I wake up in cold sweat like the never ending rains in the Vietnam jungles. Clearing only when you are four feet in the mud of the Mekong River. Once you get to the other side it starts again –- harder like it has to make up for lost time. Soon, you start to blend in with the washed out, blown out landscape.

 
Posted by micmcd (Member # 7977) on :
 
My feedback: There were a couple of places where I got tripped up; I usually see never-ending with the hyphen in, and the sentences at the start are short to the point of tripping me as I'm mentally reading them.

You've given me a good impression of a scarred war veteran, but I don't yet know what the story is about. I don't know what the challenge of this story for the protagonist is going to be. I don't even know his name. What this is missing is a promise to the reader; a reason to care and read on.
 


Posted by anarresti (Member # 9614) on :
 
I see that you are involving all the senses. However, the only thing I can say about the character is that he has nightmares about the tour he did in Vietnam 30 years ago. But I don't know why I should care or why his dreams/memories are important. Is this going to be a story about the effect of his dreams/memories on his present or is he going to recount something that happened long ago? It's hard to say--in the last paragraph, he wakes up to the present only to plunge immediately into the past again.
 
Posted by Krina on :
 
I would suggest you start off with a scene that leads into a flashback. Is he at a military hospital with other veterans playing chess and today marks the 30 day anniversary of the war? Or perhaps he woke up from a nightmare about the war and is sitting in his lounge chair, thinking back to those days.
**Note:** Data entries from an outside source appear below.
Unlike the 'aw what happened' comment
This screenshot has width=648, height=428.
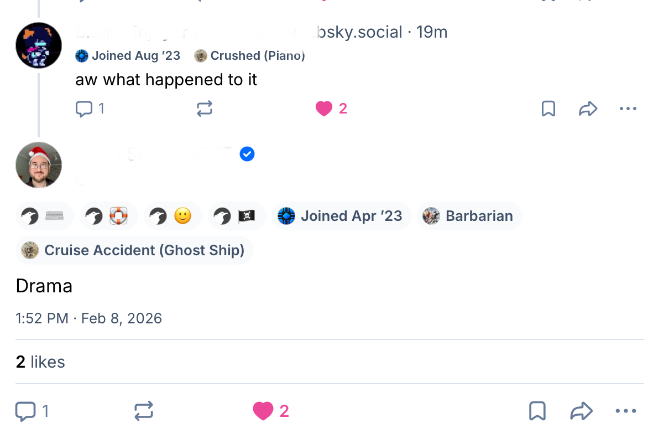324,109
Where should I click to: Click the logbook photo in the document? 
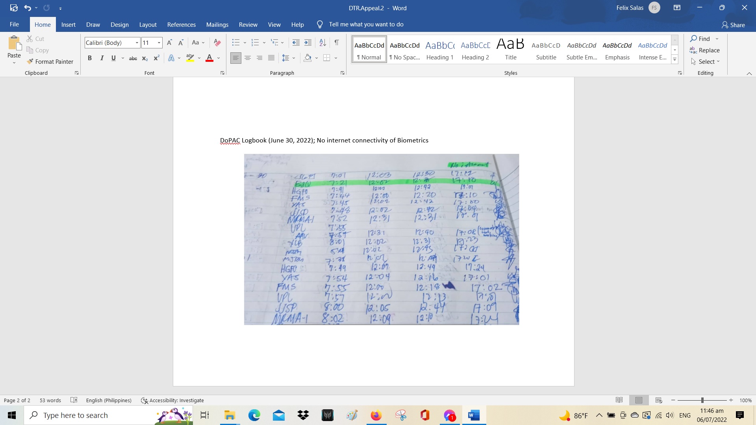coord(381,239)
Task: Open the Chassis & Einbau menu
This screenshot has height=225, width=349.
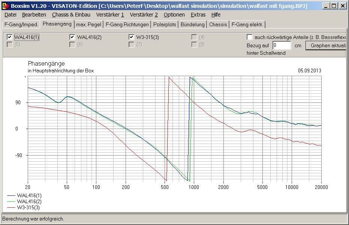Action: point(71,15)
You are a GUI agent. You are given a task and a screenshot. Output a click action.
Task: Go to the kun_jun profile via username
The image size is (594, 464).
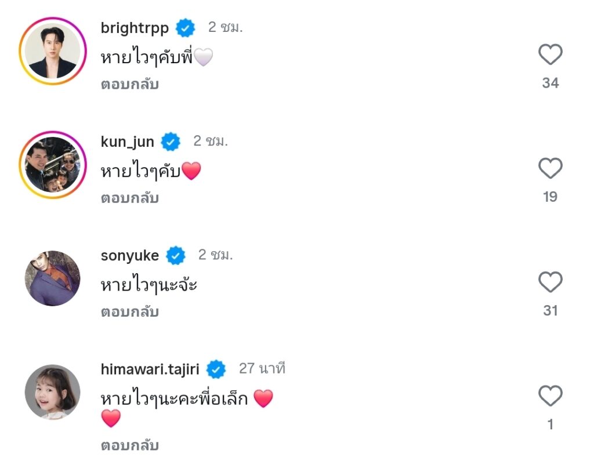pos(128,142)
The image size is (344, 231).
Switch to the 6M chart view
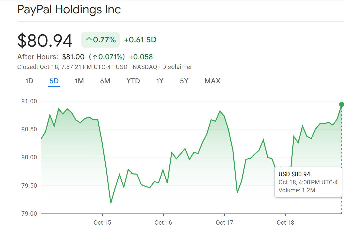click(x=105, y=81)
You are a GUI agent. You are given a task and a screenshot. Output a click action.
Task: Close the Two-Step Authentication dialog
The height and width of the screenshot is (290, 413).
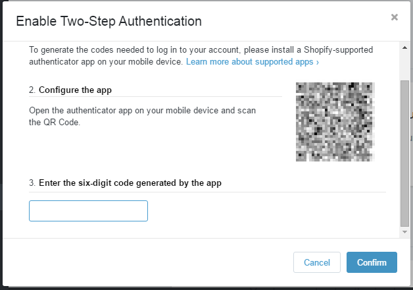click(395, 17)
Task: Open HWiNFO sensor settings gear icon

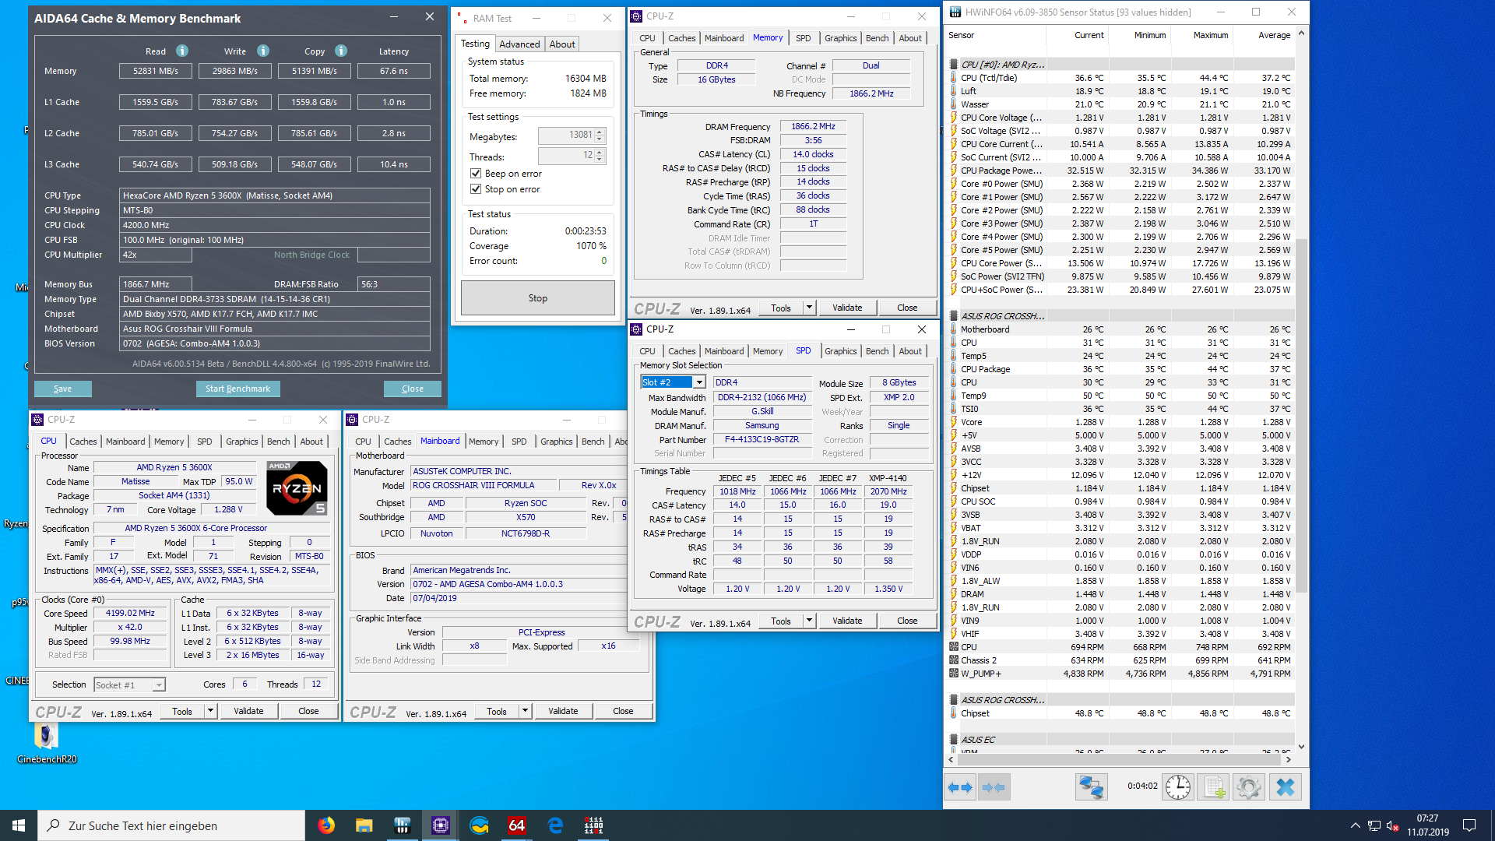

Also, for added interest you may want to mention any injuries he obtained from the war (like looking or touching at the spot where his leg used to be).
 
Posted by Utahute72 (Member # 9057) on :
 
A couple of things. One, you need a clearer break between his dream state and when he wakes up.

Second, the part about constantly turning looking for danger would only happen to a newbie. Veterans would be hyper vigilant and constantly search the vegetation for movement or other signs of the enemy with minimal movement themselves. They wouldn't want to attract attention to themselves.